# Selected extract
----
Skip to content
New issue

Have a question about this project? Sign up for a free GitHub account to open an issue and contact its maintainers and the community.

By clicking “Sign up for GitHub”, you agree to our terms of service and privacy statement. We’ll occasionally send you account related emails.

Already on GitHub? Sign in to your account

docker stops responding on some machines #42386

Open
shapiroj opened this issue May 17, 2021 · 3 comments
Open

docker stops responding on some machines #42386

shapiroj opened this issue May 17, 2021 · 3 comments

Comments

@shapiroj
Copy link

Description

The docker process on some of our machines seems to get in a bad state where many threads are blocked on mutexes. Some of the problems we see:

  1. containers can not resolve hostnames as DNS hangs
  2. running docker inspect on some containers hangs forever. Most inspect calls on other containers work. docker images and ps calls work. docker info hangs.

Steps to reproduce the issue:

  1. No reliable way to reproduce the issue. We just notice problems after instances have been running for days.

Describe the results you received:
docker inspect hangs for some containers (not all)
----
# Your tasks
(1) Answer these questions from the Docker issue report above.
(a) What do containers fail to do because DNS hangs?
(b) Which two docker calls still work?
(c) When does the reporter notice the problems?
(2) Resume the Docker issue report after its last line, "docker inspect hangs for some containers (not all)."
----
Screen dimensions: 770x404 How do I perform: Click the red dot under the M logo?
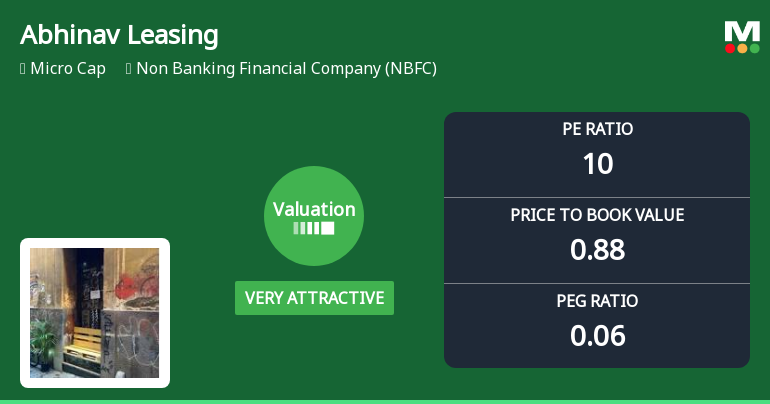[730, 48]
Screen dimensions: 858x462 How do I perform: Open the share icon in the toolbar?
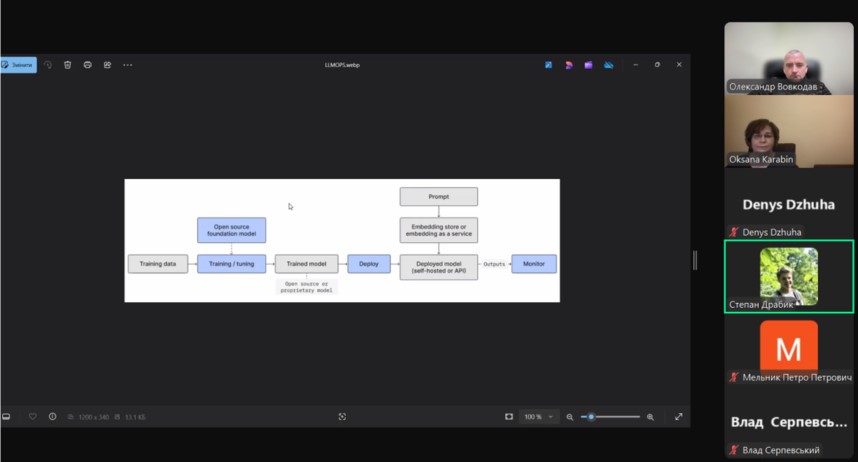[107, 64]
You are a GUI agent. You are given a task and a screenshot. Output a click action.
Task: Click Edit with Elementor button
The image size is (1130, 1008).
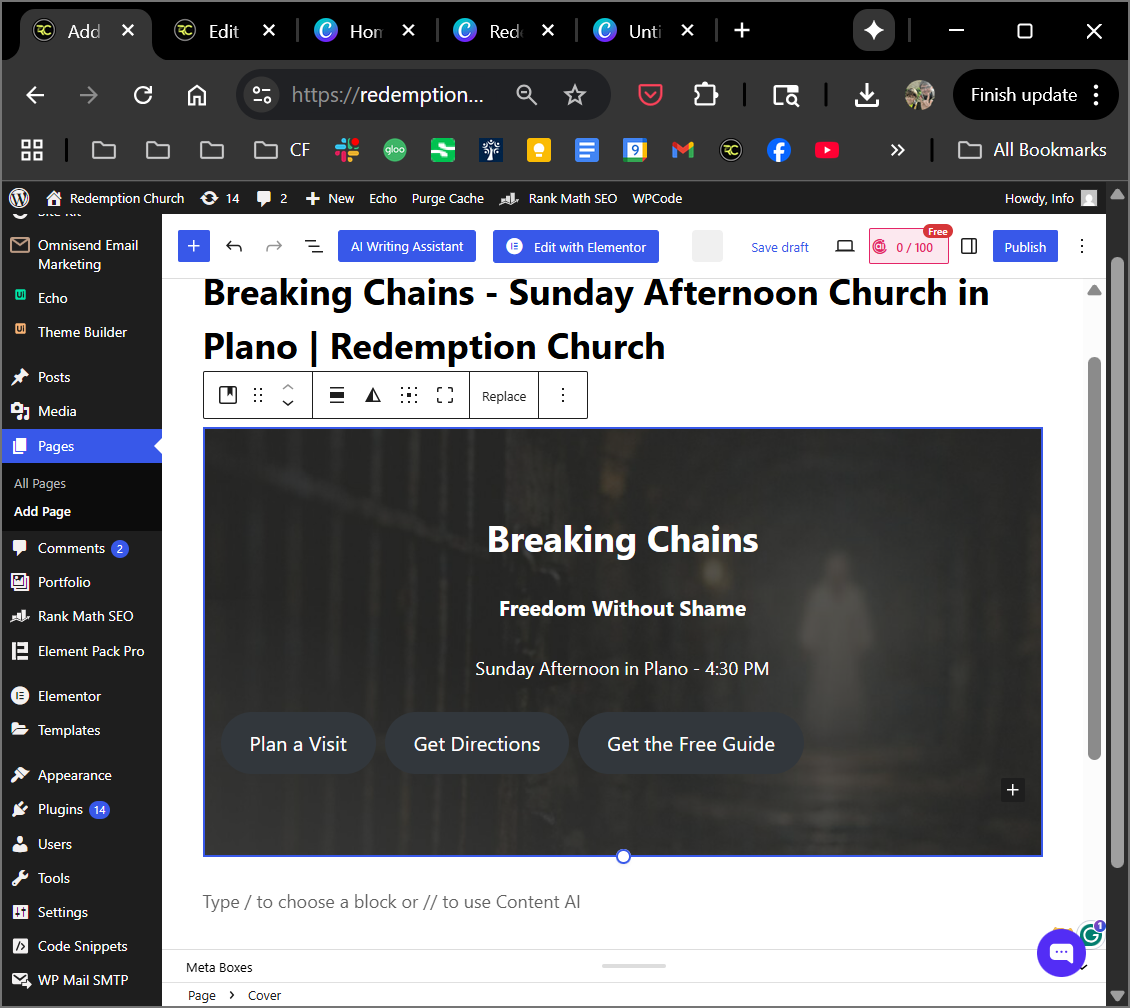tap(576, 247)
----
# Results of the tasks
(1)
(a) They cannot resolve hostnames.
(b) docker images and docker ps.
(c) After instances have been running for days.

(2)
DNS forwarding hangs; cannot resolve hostnames from within container

Describe the results you expected:

Additional information you deem important (e.g. issue happens only occasionally):
docker dump log attached. File is huge (64M) compared to same file on working machines (which is less than 1M):
curl --unix-socket /var/run/docker.sock http://./debug/pprof/goroutine?debug=2
docker_dump.log.gz

Output of docker version:

Client: Docker Engine - Community
 Version:           20.10.2
 API version:       1.41
 Go version:        go1.13.15
 Git commit:        2291f61
 Built:             Mon Dec 28 16:11:26 2020
 OS/Arch:           linux/amd64
 Context:           default
 Experimental:      true

Server: Docker Engine - Community
 Engine:
  Version:          20.10.2
  API version:      1.41 (minimum version 1.12)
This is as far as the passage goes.